Please retype the stretch of rows from the line containing "has width=1512, height=812." through the line containing "Instruction: Select the gauge visual icon", both included, with no changes.

## RECORDED DATA
★ ★ ★ ★ ★ ★ ★

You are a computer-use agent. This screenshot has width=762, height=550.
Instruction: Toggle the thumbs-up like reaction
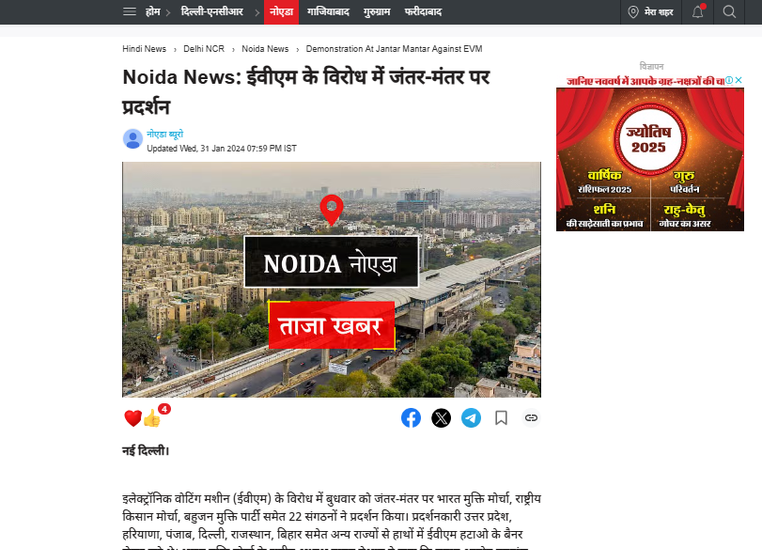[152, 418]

★ ★ ★ ★ ★ ★ ★

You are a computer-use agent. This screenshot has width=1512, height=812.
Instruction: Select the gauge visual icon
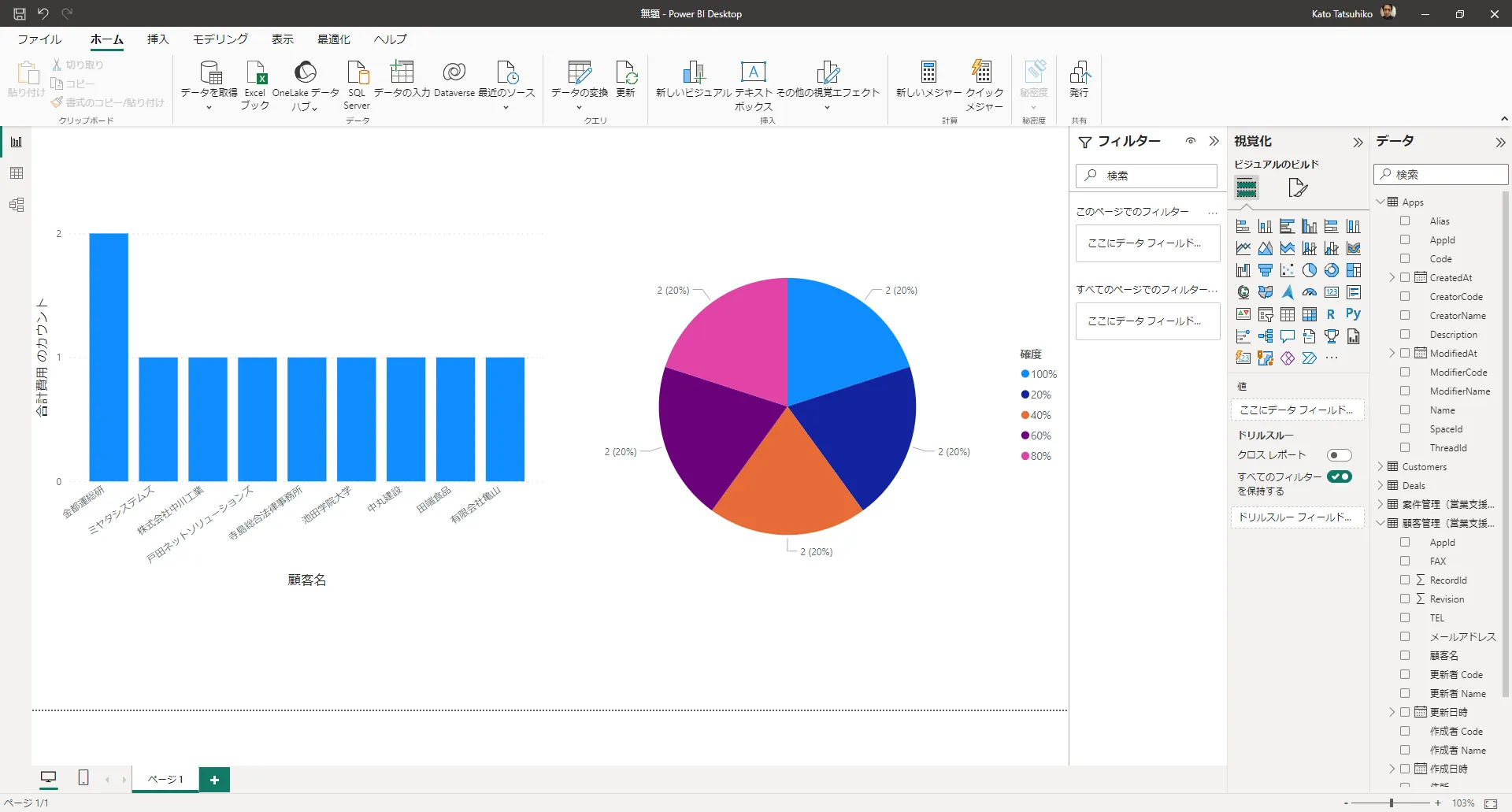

★ ★ ★ ★ ★ ★ ★

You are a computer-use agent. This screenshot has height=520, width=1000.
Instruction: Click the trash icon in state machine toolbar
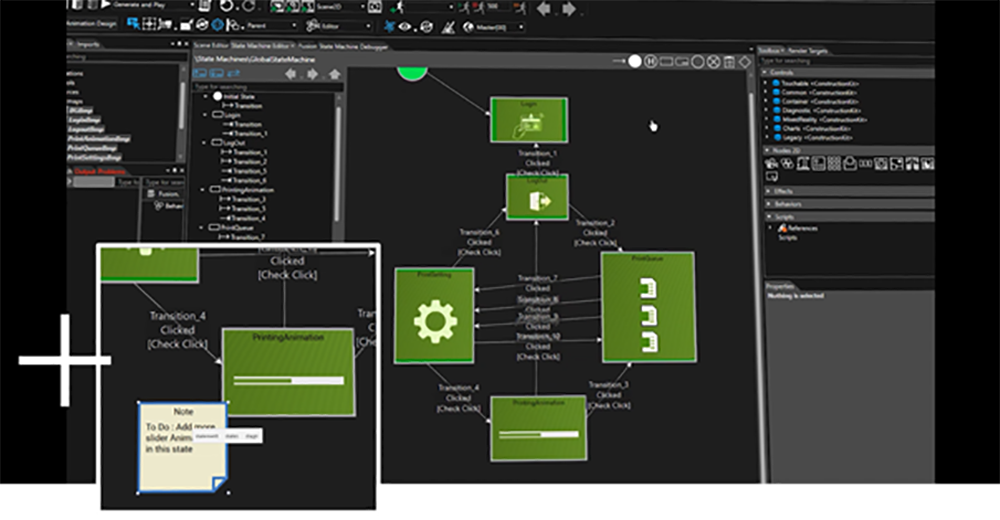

★ ★ ★ ★ ★ ★ ★

## WRITTEN RESPONSE
You are a computer-use agent. This screenshot has width=1512, height=812.
Instruction: Select the gauge visual icon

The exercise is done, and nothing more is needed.